> [Task details]
Using the television review below, answer each question briefly:
(a) What is the title of the episode under review?
(b) In which season did Angel hit its stride, according to the reviewer?
(c) Who is the titular "asset"?

Wednesday, October 9, 2013

In Which I Review Agents of S.H.I.E.L.D (1x3)

Moralistic television can be annoying. This is not to say there exists TV that doesn't have a moral message--all TV does. But if the program in question beats you over head with its sugary sweet message of goodness and righteousness, it can get old fast. I don't want to say that Agents of SHIELD is going down that road--because it's a Whedon show and he knows what he is doing--but this is the third episode in a row that sets up a moral quandary and then focuses on how the characters do their best to uphold that moral in the face of adversary. It can feel a little pretentious and precious. The first week it was the idea of the everyday hero; the second episode focused on teamwork and unique individuals forming a collective whole; in this weeks episode, "The Asset," the so-called "defining moment" took center stage. A defining moment is when a person is confronted with a choice: stay and fight or run. This week we saw Skye have her own defining moment, we heard about Ward's moment and to a lesser extent May made her own choice. 
One final word before the review: Whedon's season one of television. There is a reason why I'm sticking with SHIELD for now and it's because I know what typically comes after a lukewarm season one: epicness. I grew up on Buffy and Angel and love them dearly but when you go back and watch season one of both, they are slightly cringe worthy. It takes time for the show to find its niche. Season one of Buffy, while good enough, is nothing compared to season two, and certainly nothing compared to seasons 4-6. The same with Angel, it took until the second season for it to hit its stride. I think if SHIELD can find a better mix of morality and action/adventure, it can be really good. 

 The titular "asset" this week refers to one Dr. Franklin Hall, super science genius. The episode opens with a truck driver (and SHIELD agent) assuring his handlers that "the cargo is secure." This is, in TV land, cue for the cargo to become decidedly un-secure. And lo, two black unmarked (they are always unmarked) vehicles approach the truck and it's battle of the heavy armored cars! Until the truck starts to fly, which I admit was pretty wondrous--I actually put down my pen and just watched--until it crashed. The people in the black cars break into the now crashed truck and take Dr. Hall. We then cut to the other asset of this episode--Skye, our hacktivist who is being pushed and trained by Ward. Skye, because she's a bit of a child and very unappreciative, complains the entire time about how she doesn't want to train or condition her body because it "doesn't come easy to her" like computer science. Whine whine whine. She reminds me a bit of Cordelia Chase from Buffy, has one skill and one ability and doesn't see the need to improve in other areas. Of course, once Cordy got off of Buffy  and went to Angel, she really grew on me, so Skye will probably receive close to the same treatment.

> [Supplied entries]
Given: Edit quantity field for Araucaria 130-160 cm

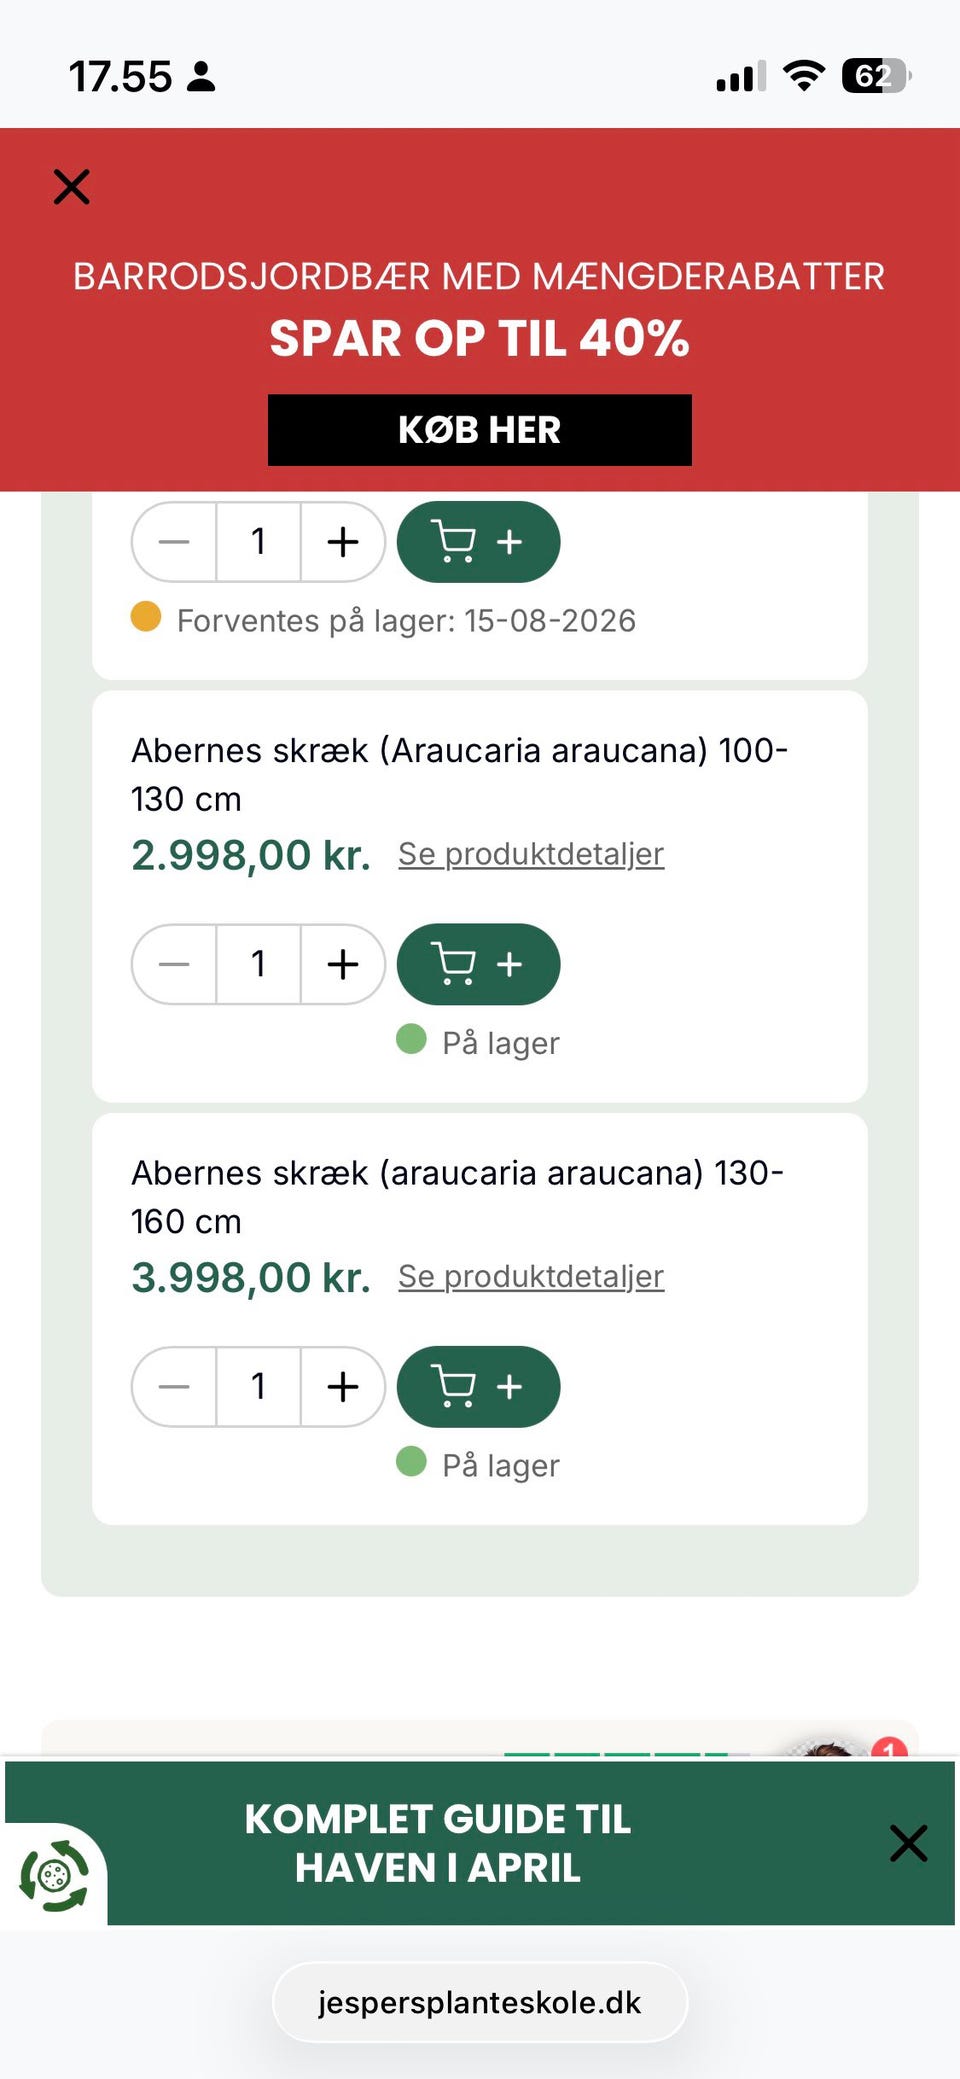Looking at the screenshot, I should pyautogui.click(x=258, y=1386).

---

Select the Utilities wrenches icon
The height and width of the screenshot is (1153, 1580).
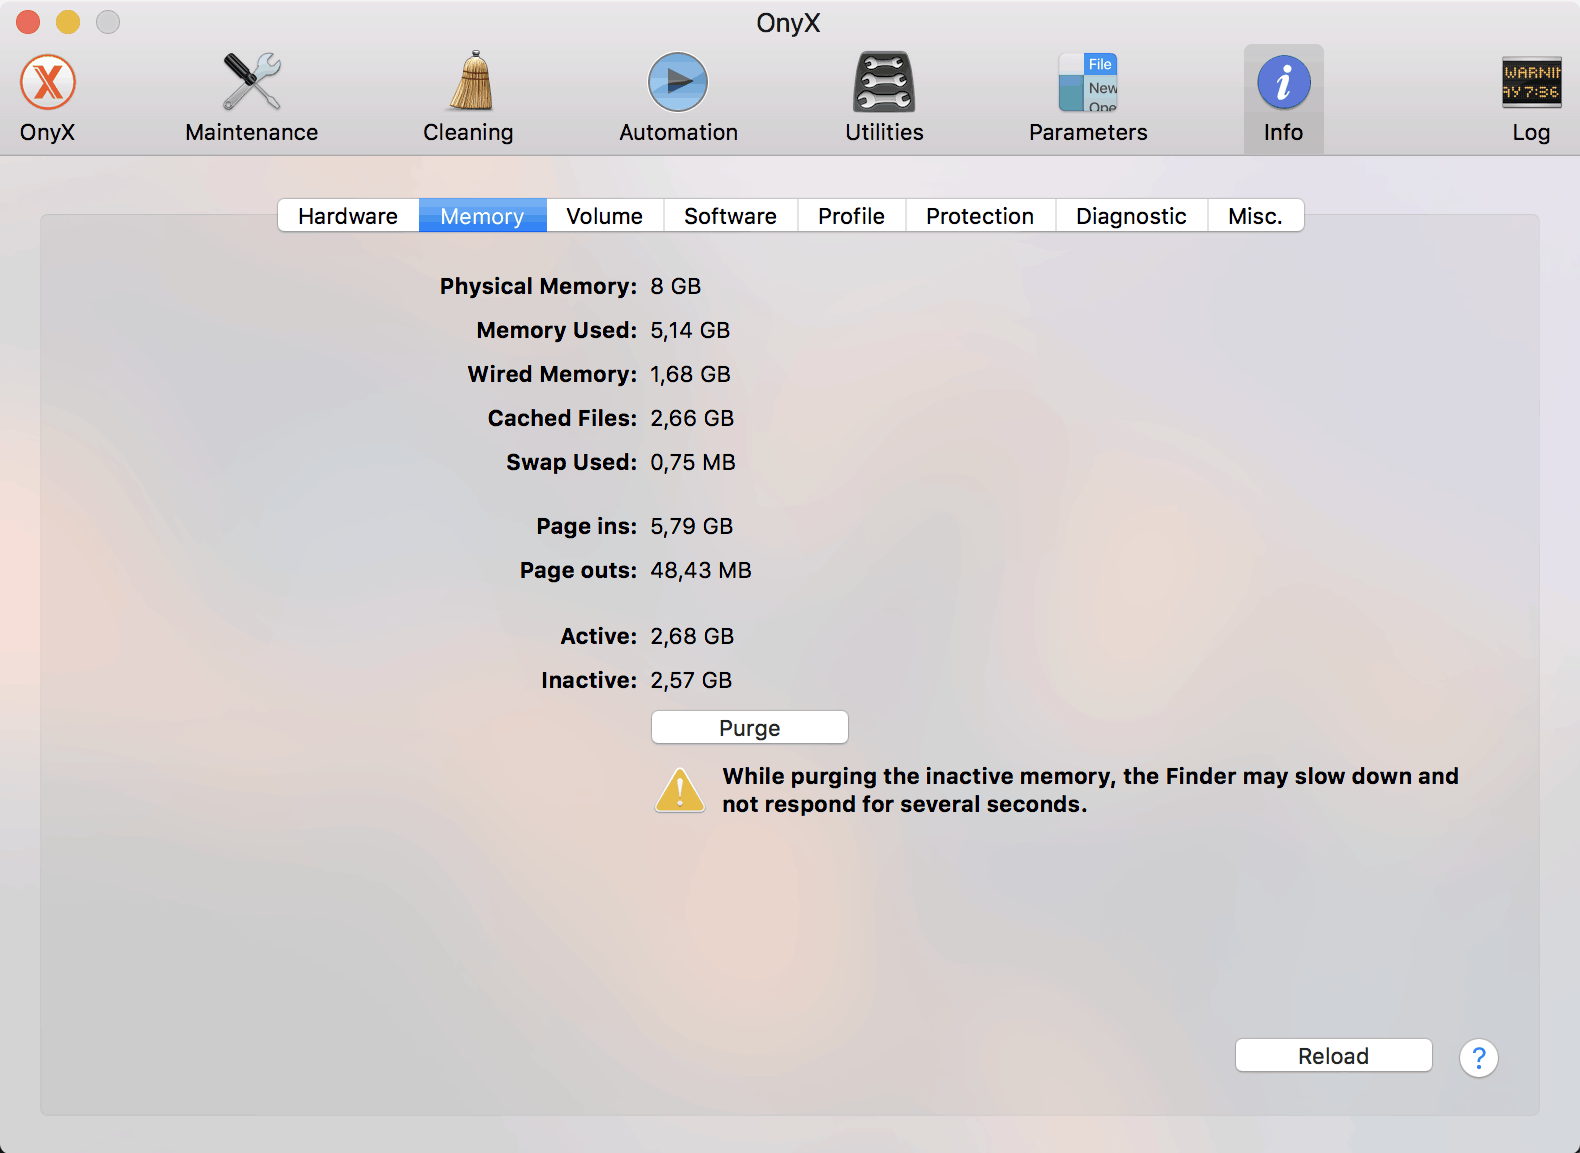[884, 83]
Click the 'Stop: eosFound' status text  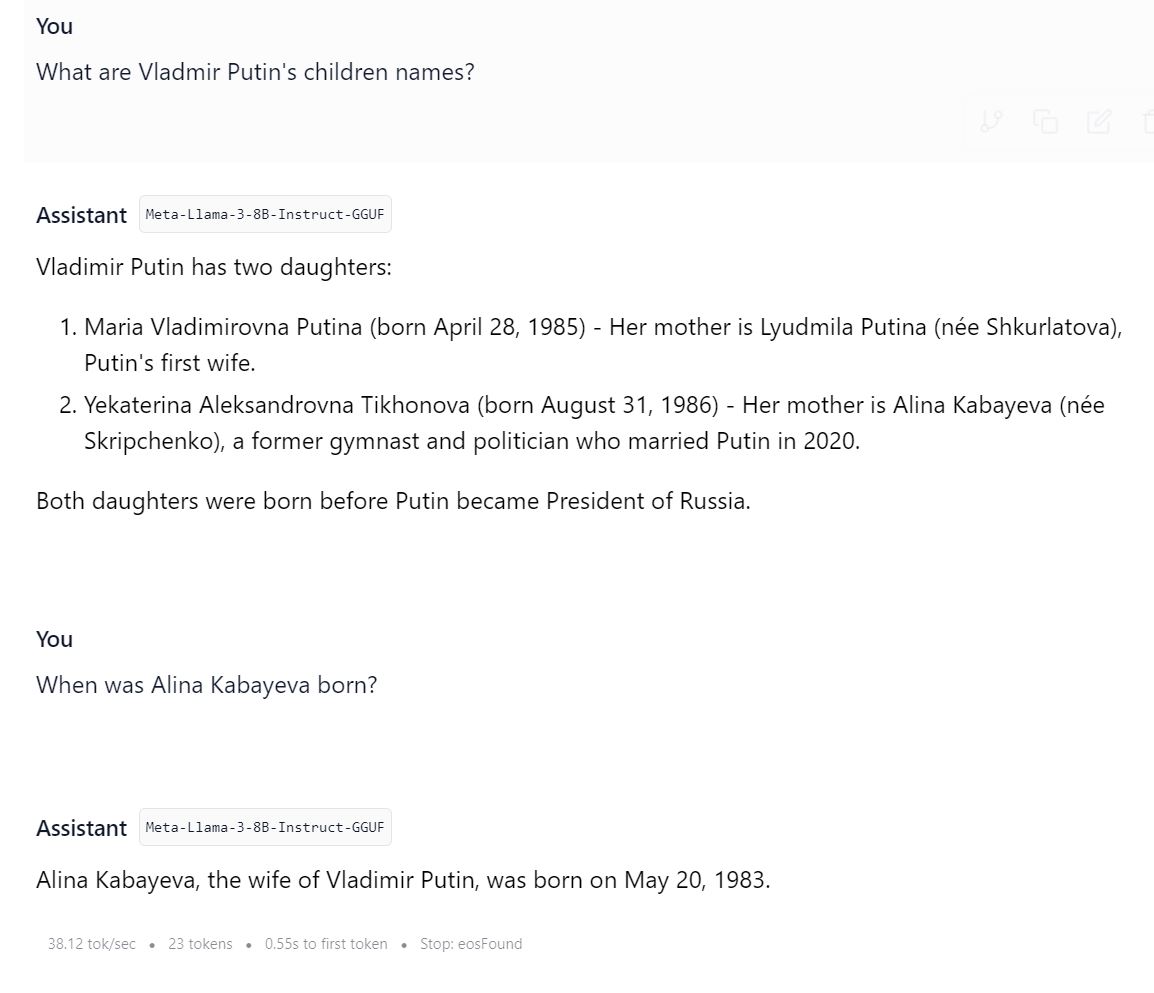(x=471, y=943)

> [Output for this exercise]
(a) "The Asset"
(b) The second season
(c) Dr. Franklin Hall